Nothing in the entries may be altered; copy them in full.

▶ **TASK INPUTS**
*-*-*
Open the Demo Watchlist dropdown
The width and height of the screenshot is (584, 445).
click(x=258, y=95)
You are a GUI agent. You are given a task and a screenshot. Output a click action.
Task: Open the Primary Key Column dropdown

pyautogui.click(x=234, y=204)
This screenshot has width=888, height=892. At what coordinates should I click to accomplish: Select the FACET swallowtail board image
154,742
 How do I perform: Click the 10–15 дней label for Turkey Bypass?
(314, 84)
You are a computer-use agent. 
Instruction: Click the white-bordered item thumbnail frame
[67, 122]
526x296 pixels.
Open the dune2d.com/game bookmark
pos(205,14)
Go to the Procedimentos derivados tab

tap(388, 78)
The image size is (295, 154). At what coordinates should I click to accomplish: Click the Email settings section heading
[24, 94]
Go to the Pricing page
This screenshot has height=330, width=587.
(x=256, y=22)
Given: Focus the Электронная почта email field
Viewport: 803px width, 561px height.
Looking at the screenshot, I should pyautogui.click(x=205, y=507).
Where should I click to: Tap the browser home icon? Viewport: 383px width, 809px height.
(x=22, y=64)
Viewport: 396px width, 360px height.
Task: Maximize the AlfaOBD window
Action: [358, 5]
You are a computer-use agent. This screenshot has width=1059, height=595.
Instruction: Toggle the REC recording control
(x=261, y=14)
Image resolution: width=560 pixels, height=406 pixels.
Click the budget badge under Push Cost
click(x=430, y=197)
*-*-*
▶ **RESPONSE AREA**
Open the Demo Watchlist dropdown
The width and height of the screenshot is (584, 445).
click(x=258, y=95)
You are a GUI agent. You are given a task and a screenshot. Output a click action.
Task: Open the Primary Key Column dropdown

pyautogui.click(x=234, y=204)
This screenshot has width=888, height=892. At what coordinates should I click to accomplish: Select the FACET swallowtail board image
154,742
 How do I perform: Click the 10–15 дней label for Turkey Bypass?
(314, 84)
You are a computer-use agent. 
Instruction: Click the white-bordered item thumbnail frame
[67, 122]
526x296 pixels.
Open the dune2d.com/game bookmark
pos(205,14)
Go to the Procedimentos derivados tab

tap(388, 78)
The image size is (295, 154). At what coordinates should I click to accomplish: Click the Email settings section heading
[24, 94]
Go to the Pricing page
This screenshot has height=330, width=587.
(x=256, y=22)
Given: Focus the Электронная почта email field
Viewport: 803px width, 561px height.
Looking at the screenshot, I should pyautogui.click(x=205, y=507).
Where should I click to: Tap the browser home icon? Viewport: 383px width, 809px height.
(x=22, y=64)
Viewport: 396px width, 360px height.
Task: Maximize the AlfaOBD window
Action: [358, 5]
You are a computer-use agent. This screenshot has width=1059, height=595.
Instruction: Toggle the REC recording control
(x=261, y=14)
Image resolution: width=560 pixels, height=406 pixels.
Click the budget badge under Push Cost
click(x=430, y=197)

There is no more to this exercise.